Rewrite the material from the line that contains "Click 'Spaghetti Carbonara'" through the end of the material, inclusive, with "padlock symbol" changed to "lock icon" and nothing else altered.

== TASK DATA ==
⁂

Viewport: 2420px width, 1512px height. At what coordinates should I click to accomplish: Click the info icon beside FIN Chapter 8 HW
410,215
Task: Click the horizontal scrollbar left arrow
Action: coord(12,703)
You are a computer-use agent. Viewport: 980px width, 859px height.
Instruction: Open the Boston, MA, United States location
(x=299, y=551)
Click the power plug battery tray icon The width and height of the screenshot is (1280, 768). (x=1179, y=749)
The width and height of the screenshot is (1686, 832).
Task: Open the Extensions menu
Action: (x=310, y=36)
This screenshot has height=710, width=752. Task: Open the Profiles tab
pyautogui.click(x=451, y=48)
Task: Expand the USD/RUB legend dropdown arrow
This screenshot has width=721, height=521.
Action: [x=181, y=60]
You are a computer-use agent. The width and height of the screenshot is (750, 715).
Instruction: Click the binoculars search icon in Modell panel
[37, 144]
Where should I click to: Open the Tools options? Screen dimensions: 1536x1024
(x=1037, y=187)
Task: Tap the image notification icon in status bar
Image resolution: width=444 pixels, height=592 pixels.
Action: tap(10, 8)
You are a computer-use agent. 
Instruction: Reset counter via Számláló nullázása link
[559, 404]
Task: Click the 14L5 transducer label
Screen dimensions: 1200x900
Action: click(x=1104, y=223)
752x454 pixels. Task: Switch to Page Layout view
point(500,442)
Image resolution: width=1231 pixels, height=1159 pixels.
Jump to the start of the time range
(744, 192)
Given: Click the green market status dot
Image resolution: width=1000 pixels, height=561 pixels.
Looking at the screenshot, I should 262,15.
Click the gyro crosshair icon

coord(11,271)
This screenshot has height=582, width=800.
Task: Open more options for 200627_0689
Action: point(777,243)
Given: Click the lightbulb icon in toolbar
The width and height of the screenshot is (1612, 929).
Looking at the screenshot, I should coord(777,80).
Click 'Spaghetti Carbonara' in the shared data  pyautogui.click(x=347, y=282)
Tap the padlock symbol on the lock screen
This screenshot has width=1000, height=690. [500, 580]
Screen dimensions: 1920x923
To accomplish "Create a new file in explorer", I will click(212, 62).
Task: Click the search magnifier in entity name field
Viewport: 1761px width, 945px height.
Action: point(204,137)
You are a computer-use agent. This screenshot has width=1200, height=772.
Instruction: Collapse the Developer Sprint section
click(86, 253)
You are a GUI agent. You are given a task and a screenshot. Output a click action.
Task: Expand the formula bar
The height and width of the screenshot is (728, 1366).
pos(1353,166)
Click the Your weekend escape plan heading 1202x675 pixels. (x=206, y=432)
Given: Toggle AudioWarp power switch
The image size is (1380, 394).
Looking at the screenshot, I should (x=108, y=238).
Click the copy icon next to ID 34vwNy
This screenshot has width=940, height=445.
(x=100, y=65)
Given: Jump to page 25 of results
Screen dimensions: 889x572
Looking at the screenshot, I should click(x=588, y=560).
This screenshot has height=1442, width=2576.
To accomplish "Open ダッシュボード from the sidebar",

⁂

== ANSWER TO THE TASK ==
Click 'Spaghetti Carbonara' in the shared data  pyautogui.click(x=347, y=282)
Tap the lock icon on the lock screen
This screenshot has width=1000, height=690. [500, 580]
Screen dimensions: 1920x923
To accomplish "Create a new file in explorer", I will click(212, 62).
Task: Click the search magnifier in entity name field
Viewport: 1761px width, 945px height.
Action: point(204,137)
You are a computer-use agent. This screenshot has width=1200, height=772.
Instruction: Collapse the Developer Sprint section
click(86, 253)
You are a GUI agent. You are given a task and a screenshot. Output a click action.
Task: Expand the formula bar
The height and width of the screenshot is (728, 1366).
pos(1353,166)
Click the Your weekend escape plan heading 1202x675 pixels. (x=206, y=432)
Given: Toggle AudioWarp power switch
The image size is (1380, 394).
Looking at the screenshot, I should (x=108, y=238).
Click the copy icon next to ID 34vwNy
This screenshot has width=940, height=445.
(x=100, y=65)
Given: Jump to page 25 of results
Screen dimensions: 889x572
Looking at the screenshot, I should click(x=588, y=560).
This screenshot has height=1442, width=2576.
To accomplish "Open ダッシュボード from the sidebar",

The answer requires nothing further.